By not prosecuting, Castor said, he believed that would set the stage for complainant Andrea Constand to get money in the civil suit.
“I made the decision as the sovereign that Mr. Cosby would not be prosecuted, no matter what. … That made it so that he could not take the Fifth Amendment,” Castor said.
“Mr. Cosby was not getting prosecuted, at all, ever, as far as I was concerned,” Cantor said.
“Making Mr. Cosby pay money to Ms. Constand was the best I was going to be able to set the stage for,” he added.
Castor was testifying Tuesday in a pretrial hearing over whether a late-2015 charge in the same case — Constand’s allegations that Cosby sexually assaulted her in 2004 — will proceed to trial.
[Original story, published at 11:28 a.m. ET]
Bill Cosby’s attorneys were trying to make a case Tuesday that a judge should dismiss a criminal charge alleging that he sexually assaulted a woman in 2004.
The pretrial hearing got underway Tuesday morning, with the actor’s lawyers arguing the court should dismiss the case based on an agreement Cosby says he made a decade ago with the former District Attorney of Montgomery County.
On December 30 Cosby was charged with one count of aggravated indecent assault against Andrea Constand, one of a long line of accusers who was the first to go to authorities, in 2005.
According to the affidavit of probable cause, Constand alleges that in 2004 Cosby drugged and sexually assaulted her in his Pennsylvania home after inviting her there to discuss her professional future.
During the hearing, Cosby’s attorneys plan to argue to Administrative Judge Steven O’Neill that the district attorney at the time, Bruce Castor, promised Cosby he would never be prosecuted on deposition testimony from a civil case filed by Constand in 2005.
Castor, whom the defense called to testify early in Tuesday’s hearing, did not file sexual assault charges against Cosby in that same year, citing “insufficient credible and admissible evidence.”
Cosby arrived at the hearing in a brown suit, holding a cane in one hand as he clutched the arm of a man who was walking with him for support.

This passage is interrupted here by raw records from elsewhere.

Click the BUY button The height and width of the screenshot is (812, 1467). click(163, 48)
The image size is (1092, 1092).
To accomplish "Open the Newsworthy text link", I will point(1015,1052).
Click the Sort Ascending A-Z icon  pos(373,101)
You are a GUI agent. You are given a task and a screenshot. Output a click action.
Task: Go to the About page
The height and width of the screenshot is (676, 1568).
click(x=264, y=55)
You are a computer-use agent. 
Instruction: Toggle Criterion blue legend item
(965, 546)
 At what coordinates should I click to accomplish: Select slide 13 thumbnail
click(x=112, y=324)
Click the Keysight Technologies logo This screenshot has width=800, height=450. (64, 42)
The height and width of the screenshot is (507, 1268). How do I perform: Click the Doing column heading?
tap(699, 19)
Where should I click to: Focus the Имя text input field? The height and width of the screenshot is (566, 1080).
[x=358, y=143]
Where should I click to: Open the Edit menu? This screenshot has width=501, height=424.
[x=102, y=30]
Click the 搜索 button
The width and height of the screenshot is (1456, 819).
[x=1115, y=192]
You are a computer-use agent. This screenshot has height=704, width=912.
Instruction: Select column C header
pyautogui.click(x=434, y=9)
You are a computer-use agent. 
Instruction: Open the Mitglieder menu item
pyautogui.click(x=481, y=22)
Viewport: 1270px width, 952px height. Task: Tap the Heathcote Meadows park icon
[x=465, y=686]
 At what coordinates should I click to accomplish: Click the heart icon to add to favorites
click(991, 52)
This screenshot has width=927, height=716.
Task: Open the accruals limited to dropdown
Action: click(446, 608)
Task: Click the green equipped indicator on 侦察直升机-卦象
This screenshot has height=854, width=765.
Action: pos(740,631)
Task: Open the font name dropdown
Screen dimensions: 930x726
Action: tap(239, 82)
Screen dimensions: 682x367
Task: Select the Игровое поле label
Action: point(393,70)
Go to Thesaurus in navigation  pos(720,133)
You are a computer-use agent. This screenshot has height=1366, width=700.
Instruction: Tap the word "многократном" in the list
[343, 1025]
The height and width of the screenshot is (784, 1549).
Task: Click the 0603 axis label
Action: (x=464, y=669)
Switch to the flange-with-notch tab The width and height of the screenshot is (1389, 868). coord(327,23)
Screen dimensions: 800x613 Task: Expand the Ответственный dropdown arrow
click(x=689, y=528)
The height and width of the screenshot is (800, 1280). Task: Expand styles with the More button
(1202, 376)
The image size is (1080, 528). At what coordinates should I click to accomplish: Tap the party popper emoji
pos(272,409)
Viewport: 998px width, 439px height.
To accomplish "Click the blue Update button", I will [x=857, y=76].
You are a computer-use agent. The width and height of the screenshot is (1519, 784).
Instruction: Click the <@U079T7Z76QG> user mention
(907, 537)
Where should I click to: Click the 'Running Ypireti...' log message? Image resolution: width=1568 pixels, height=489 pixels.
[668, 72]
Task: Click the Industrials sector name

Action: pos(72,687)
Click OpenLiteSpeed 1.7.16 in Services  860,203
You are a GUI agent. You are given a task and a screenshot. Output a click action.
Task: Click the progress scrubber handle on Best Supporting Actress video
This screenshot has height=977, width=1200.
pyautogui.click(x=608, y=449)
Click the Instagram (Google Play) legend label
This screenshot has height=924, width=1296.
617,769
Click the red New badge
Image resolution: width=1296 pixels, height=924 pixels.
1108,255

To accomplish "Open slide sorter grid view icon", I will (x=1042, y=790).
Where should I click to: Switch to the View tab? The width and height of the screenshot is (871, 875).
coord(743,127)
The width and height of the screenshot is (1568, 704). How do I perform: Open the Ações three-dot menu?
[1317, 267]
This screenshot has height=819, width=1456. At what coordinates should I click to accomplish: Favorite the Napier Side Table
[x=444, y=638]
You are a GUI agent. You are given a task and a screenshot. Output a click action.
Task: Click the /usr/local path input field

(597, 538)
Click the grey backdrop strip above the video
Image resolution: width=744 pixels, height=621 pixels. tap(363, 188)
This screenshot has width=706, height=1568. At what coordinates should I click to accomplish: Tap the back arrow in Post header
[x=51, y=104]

Constand, a former director of operations for Temple University’s women’s basketball team, met Cosby in 2002 when, according to prosecution documents, she believed he sought her out to be a “mentor” and “sincere friend.”
Constand’s civil suit alleged battery, sexual assault and intentional infliction of emotional distress.
It was settled in 2006 with a confidential settlement agreement but not before a judge compelled Cosby to answer questions under oath.
That deposition was sealed for the last decade but parts were unsealed last summer by a federal judge. The Montgomery County District Attorney’s Office, then led by a different prosecutor, reopened the investigation based on “new evidence” from that now public deposition.
That new evidence, according to prosecutors, centers on a question from Constand’s civil attorney Dolores Troiani and Cosby’s response during the sworn testimony:
Q. “When you got the Quaaludes, was it in your mind that you were going to use these Quaaludes for young women that you wanted to have sex with?”
Cosby later stated in the deposition he was only referring to one unnamed woman.
Defense attorneys admit in court documents the nonprosecution agreement was never put in writing and Cosby’s attorney who allegedly negotiated the deal is now dead.
Newly elected District Attorney Kevin Steele argues that the agreement never existed, saying in legal filings the DA’s office has no documentation on it and they can’t find anyone who does.
According to Cosby’s own 2005 deposition testimony, he admitted sexual contact with Constand, but said it was consensual.
Cosby has yet to have his preliminary hearing and formal arraignment in the case.
It is not known if the judge will announce a decision at conclusion of the hearing.